THE BEATLES : "THE FOOL ON THE HILL" (extrait du film "Magical Mystery Tour")
Écrite et chantée par Paul McCartney, les paroles de "The Fool on the Hill" décrivent un personnage solitaire qui n'est pas compris par les autres. McCartney a déclaré que l'idée de la chanson lui avait été inspirée par le collectif de design néerlandais The Fool, qui tirait son nom de la carte de tarot du même nom. Le segment de la chanson issu du téléfilm a été tourné séparément, à l'insu des autres Beatles. On identifera au passage un plan séquence tourné à Nice.

SUR LES TOITS D'APPLE

Le dernier tour de manivelle de la facette cinématographique des Beatles interviendra en 1970 avec le documentaire musical et crépusculaire Let It Be, réalisé par Michael Lindsay-Hogg, et mettant en lumière les différentes phases de l'enregistrement de leur dernier album. La prestation du groupe sur les toits londoniens et chantant Get Back ne peut éluder la toute fin de leur aventure commune. Chacun d'eux avait prioritairement anticipé la suite personnelle de leur carrière pour éviter d'éventuelles querelles internes qui seraient devenues à tout jamais irrémédiables (la trame narrative du documentaire en atteste).

Cette fin, si redoutée par les fans, se fermera définitivement avec la mort de John Lennon en 1980. Toutefois, dans la ferme intention de sensibiliser le téléspectateur à une réalité bien différente qui sous-entendait l'implosion du groupe lors du tournage de Let It Be, un nouveau montage intitulé The Beatles : Get Back, constitué de « roches » inédites du documentaire, sera proposé sous forme d'une mini-série pour la chaîne Disney+ en novembre 2021.


THE BEATLES : "GET BACK" (du documentaire "Let It Be")
Il s'agit de la dernière chanson interprétée par les Beatles sur le toit de leur siège social avant que la police tente de les faire redescendre.

On regrettera, par ailleurs, en dehors de leur dernière performance scénique, l'occasion manquée de les découvrir dans Le livre de la jungle de Walt Disney, un film d'animation dans lequel les Beatles devaient prêter leur voix aux quatre vautours volant au secours de Mogly.
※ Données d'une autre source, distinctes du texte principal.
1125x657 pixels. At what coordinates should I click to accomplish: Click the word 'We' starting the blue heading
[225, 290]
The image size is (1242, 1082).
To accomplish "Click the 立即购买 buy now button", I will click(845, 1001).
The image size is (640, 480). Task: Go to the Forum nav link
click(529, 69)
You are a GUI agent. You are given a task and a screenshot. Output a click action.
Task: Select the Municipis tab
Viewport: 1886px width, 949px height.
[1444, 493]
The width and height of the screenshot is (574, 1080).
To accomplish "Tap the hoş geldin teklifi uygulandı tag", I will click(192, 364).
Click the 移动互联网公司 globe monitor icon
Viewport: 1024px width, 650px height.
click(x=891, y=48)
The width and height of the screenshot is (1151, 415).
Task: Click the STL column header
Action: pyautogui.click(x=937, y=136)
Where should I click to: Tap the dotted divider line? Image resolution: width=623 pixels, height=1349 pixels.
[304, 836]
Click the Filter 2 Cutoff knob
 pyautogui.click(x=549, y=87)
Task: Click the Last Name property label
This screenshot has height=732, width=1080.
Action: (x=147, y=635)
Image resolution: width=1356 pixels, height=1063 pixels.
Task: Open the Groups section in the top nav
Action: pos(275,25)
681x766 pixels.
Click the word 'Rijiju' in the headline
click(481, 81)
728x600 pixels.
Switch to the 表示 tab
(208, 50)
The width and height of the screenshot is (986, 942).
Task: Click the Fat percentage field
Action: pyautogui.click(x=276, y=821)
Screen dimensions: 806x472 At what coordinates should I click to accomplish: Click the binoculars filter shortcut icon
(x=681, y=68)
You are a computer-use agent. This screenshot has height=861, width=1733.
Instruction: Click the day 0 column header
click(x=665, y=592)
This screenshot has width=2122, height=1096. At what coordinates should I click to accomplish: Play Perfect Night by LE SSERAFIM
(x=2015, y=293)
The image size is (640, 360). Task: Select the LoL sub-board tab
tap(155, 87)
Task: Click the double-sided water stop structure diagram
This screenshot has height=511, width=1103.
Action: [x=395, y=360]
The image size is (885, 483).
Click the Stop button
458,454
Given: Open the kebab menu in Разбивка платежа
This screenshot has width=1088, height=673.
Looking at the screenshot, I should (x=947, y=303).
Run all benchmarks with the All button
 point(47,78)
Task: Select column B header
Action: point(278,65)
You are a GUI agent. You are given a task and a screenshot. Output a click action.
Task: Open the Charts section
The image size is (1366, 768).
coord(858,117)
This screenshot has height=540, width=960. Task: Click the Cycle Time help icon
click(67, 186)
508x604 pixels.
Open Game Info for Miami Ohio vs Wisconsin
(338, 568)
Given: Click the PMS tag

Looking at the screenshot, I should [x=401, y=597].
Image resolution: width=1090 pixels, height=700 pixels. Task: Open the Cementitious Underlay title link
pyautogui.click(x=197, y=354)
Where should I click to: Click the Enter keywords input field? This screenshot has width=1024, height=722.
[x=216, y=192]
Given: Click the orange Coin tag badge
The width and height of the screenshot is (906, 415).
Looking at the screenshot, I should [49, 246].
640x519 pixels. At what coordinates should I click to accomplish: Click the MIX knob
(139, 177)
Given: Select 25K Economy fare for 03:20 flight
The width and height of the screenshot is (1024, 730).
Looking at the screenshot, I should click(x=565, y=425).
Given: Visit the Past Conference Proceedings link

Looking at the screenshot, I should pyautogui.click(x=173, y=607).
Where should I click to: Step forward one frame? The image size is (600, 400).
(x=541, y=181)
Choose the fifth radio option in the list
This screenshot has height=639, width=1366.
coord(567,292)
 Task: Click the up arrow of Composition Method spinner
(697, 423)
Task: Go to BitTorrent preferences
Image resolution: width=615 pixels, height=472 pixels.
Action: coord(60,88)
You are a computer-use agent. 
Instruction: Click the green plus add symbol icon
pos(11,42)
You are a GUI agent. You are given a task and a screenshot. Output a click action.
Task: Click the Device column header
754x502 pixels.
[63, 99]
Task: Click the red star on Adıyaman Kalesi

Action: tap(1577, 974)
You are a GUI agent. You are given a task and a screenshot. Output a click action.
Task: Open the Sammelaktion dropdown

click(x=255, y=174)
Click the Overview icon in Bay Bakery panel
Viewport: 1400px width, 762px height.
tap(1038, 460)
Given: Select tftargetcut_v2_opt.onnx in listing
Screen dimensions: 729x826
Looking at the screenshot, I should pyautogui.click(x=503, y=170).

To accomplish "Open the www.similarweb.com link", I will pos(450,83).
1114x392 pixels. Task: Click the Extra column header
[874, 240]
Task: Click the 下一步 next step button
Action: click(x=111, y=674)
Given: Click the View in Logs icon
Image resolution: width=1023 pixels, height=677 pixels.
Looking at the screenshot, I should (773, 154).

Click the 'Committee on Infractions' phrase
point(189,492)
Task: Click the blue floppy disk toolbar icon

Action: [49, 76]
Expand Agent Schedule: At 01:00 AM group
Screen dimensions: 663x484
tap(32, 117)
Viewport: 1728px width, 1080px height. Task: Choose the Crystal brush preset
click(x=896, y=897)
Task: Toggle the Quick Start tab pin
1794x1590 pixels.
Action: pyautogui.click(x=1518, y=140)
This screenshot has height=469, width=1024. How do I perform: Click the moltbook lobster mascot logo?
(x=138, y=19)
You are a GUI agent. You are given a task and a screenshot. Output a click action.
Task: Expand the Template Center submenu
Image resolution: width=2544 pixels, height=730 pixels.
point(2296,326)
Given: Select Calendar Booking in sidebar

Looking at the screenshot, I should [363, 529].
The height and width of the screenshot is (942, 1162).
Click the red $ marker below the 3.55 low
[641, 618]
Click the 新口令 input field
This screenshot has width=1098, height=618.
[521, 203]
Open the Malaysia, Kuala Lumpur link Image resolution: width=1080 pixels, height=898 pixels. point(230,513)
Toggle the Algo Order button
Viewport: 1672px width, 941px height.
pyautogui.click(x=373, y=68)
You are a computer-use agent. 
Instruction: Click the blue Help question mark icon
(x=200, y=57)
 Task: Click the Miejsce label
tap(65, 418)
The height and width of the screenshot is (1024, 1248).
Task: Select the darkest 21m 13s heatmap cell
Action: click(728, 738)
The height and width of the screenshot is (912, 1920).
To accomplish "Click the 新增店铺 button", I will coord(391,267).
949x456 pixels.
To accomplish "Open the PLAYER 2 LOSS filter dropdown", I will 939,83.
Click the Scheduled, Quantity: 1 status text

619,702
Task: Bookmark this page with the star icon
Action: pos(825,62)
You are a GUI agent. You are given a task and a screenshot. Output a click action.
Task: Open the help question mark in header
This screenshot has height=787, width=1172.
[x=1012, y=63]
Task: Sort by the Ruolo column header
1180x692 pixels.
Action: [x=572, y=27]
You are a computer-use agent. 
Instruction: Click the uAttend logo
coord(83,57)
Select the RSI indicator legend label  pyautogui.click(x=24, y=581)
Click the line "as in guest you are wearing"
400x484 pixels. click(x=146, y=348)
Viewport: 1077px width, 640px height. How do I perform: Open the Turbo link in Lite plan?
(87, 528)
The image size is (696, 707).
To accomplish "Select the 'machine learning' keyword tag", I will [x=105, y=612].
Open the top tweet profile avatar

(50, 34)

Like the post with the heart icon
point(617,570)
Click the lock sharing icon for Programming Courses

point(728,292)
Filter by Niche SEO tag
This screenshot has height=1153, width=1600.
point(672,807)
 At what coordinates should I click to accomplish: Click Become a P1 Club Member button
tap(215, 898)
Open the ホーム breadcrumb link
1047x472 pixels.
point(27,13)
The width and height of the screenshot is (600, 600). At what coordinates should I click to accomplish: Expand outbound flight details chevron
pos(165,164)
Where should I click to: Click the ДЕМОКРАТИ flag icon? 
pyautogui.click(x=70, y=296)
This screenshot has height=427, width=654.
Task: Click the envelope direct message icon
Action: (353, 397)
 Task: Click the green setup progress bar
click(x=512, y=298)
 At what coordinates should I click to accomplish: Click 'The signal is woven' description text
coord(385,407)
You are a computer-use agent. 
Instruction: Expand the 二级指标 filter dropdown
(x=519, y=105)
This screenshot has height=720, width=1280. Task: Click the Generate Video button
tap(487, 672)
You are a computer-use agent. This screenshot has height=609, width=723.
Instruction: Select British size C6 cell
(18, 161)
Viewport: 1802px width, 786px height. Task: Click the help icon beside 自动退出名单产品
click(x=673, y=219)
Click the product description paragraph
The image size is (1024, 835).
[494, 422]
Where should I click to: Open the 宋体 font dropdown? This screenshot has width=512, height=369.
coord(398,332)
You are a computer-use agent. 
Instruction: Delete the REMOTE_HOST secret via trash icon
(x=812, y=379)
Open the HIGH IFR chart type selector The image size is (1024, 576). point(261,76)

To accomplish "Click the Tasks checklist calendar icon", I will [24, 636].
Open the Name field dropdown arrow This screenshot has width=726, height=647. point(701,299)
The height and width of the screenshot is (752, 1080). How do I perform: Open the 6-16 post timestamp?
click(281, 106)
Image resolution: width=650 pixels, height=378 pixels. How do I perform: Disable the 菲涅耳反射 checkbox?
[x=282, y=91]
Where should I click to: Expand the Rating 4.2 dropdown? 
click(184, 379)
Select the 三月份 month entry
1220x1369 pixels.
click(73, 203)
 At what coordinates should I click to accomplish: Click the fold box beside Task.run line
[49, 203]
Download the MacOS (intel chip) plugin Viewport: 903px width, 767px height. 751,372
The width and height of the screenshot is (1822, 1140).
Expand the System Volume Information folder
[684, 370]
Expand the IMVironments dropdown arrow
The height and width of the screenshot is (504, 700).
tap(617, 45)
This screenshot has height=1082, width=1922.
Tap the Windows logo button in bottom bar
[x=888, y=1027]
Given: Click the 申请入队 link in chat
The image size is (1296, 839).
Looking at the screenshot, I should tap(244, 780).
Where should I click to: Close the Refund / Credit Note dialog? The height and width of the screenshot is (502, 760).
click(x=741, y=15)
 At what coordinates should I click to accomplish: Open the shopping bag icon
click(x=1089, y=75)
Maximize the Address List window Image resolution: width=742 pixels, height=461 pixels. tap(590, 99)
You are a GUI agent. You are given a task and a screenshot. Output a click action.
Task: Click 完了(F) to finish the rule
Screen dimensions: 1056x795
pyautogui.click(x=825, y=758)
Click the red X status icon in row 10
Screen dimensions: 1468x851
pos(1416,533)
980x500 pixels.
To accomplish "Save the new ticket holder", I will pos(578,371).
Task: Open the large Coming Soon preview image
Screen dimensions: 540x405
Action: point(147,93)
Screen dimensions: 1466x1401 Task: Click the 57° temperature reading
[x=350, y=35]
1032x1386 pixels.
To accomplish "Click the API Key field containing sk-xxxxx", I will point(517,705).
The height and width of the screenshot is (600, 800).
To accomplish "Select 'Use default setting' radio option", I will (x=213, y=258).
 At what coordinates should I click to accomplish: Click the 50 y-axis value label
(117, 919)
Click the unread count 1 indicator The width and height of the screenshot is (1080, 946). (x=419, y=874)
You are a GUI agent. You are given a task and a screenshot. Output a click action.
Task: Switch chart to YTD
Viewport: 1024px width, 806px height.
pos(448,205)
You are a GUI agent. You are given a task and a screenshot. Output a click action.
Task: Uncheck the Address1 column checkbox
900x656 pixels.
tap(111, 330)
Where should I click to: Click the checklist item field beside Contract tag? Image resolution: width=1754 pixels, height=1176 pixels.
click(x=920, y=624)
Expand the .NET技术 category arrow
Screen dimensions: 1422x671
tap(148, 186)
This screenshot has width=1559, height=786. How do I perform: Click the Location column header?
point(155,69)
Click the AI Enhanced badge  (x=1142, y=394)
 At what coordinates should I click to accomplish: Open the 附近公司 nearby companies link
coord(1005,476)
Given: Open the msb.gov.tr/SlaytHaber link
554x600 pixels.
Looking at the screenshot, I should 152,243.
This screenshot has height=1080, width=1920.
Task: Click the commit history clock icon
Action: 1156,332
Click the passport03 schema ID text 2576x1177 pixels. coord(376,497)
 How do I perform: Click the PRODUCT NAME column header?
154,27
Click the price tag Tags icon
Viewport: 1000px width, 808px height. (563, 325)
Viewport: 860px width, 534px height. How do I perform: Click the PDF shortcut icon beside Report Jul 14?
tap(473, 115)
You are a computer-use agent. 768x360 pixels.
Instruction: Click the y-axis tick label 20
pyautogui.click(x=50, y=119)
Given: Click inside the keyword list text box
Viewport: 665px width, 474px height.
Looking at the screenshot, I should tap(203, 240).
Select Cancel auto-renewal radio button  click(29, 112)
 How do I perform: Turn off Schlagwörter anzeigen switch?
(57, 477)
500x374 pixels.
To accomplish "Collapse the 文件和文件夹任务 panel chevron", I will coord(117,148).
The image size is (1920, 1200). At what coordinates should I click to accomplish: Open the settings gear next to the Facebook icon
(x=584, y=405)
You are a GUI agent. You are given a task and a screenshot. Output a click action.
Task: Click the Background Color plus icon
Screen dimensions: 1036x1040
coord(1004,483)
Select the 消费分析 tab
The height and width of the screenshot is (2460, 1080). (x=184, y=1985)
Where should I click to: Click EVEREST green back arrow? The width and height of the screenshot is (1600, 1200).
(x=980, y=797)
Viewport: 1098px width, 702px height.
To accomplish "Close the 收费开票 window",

Cet épisode, qui n'aboutira pas pour une question de calendrier respectif, aurait été une occasion rêvée pour démontrer, une fois de plus, tout le potentiel du groupe à se diversifier artistiquement.

Reste que l'histoire des Beatles a engendré depuis leur séparation des storytellings et que le septième art, sans leur offrir réellement une qualité artistique irréprochable vis-à-vis de leurs performances, a su toutefois cadrer auprès du public, le souvenir populaire de quatre musiciens toujours prêt à concevoir notre civilisation comme un monde attachant et plein de fantaisie.